Gradient-descent hardware-aware training and deployment for mixed-signal Neuromorphic processors

TL;DR

The paper addresses the challenge of deploying robust spiking neural networks on mixed-signal neuromorphic hardware by introducing a gradient-based hardware-aware training workflow that uses a differentiable device model (DynapSim) and a Rockpool extension. It demonstrates mismatch-aware offline training and an end-to-end deployment pipeline to the DYNAP-SE2, including unsupervised 4-bit weight quantization and hardware mapping.

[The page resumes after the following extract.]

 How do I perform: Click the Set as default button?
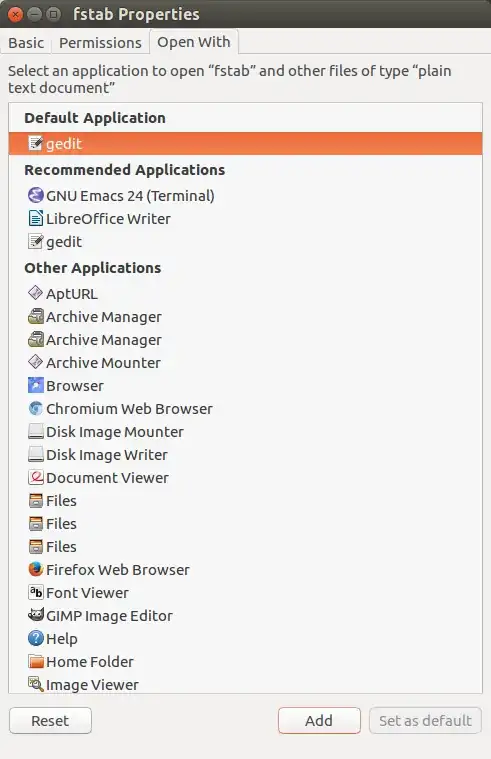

The key contributions are the DynapSim-enabled differentiable training framework, mismatch-robust optimization, and an automated Rockpool-based deployment path with reverse-mapping capability. The results show preserved temporal dynamics and discrimination after quantization and hardware deployment, highlighting a scalable path toward commercial-grade mixed-signal neuromorphic applications.

Abstract

Mixed-signal neuromorphic processors provide extremely low-power operation for edge inference workloads, taking advantage of sparse asynchronous computation within Spiking Neural Networks (SNNs). However, deploying robust applications to these devices is complicated by limited controllability over analog hardware parameters, as well as unintended parameter and dynamical variations of analog circuits due to fabrication non-idealities. Here we demonstrate a novel methodology for ofDine training and deployment of spiking neural networks (SNNs) to the mixed-signal neuromorphic processor DYNAP-SE2. The methodology utilizes gradient-based training using a differentiable simulation of the mixed-signal device, coupled with an unsupervised weight quantization method to optimize the network's parameters. Parameter noise injection during training provides robustness to the effects of quantization and device mismatch, making the method a promising candidate for real-world applications under hardware constraints and non-idealities. This work extends Rockpool, an open-source deep-learning library for SNNs, with support for accurate simulation of mixed-signal SNN dynamics. Our approach simplifies the development and deployment process for the neuromorphic community, making mixed-signal neuromorphic processors more accessible to researchers and developers.

Figures (11)

• Figure 1: DYNAP-SE2 Architecture. See text for details. NC: Neural Core; R: Router; BG: Bias Generator. Other acronyms: see text.
• Figure 2: Frozen noise classification task. 60 input channels provide input spiking patterns to the network (left; 4 shown here). The network provides two output channels (right), which should emit high spiking activity when presented with one of two target frozen noise inputs. "LinearJax" and "DynapSim" modules, provided by Rockpool, are used to simulate the weights, synapse and neuron dynamics of the network (see text for further details).
• Figure 3: Frozen noise recordings used in training.
• Figure 4: Mismatch Simulation. Nominal values for two parameters (orange) are applied to the network, following which DynapSim is used to simulate the parameter mismatch that would be experienced when deployed to a DYNAP-SE2 device (blue distributions).
• Figure 5: Mean square error (MSE) loss over the course of training.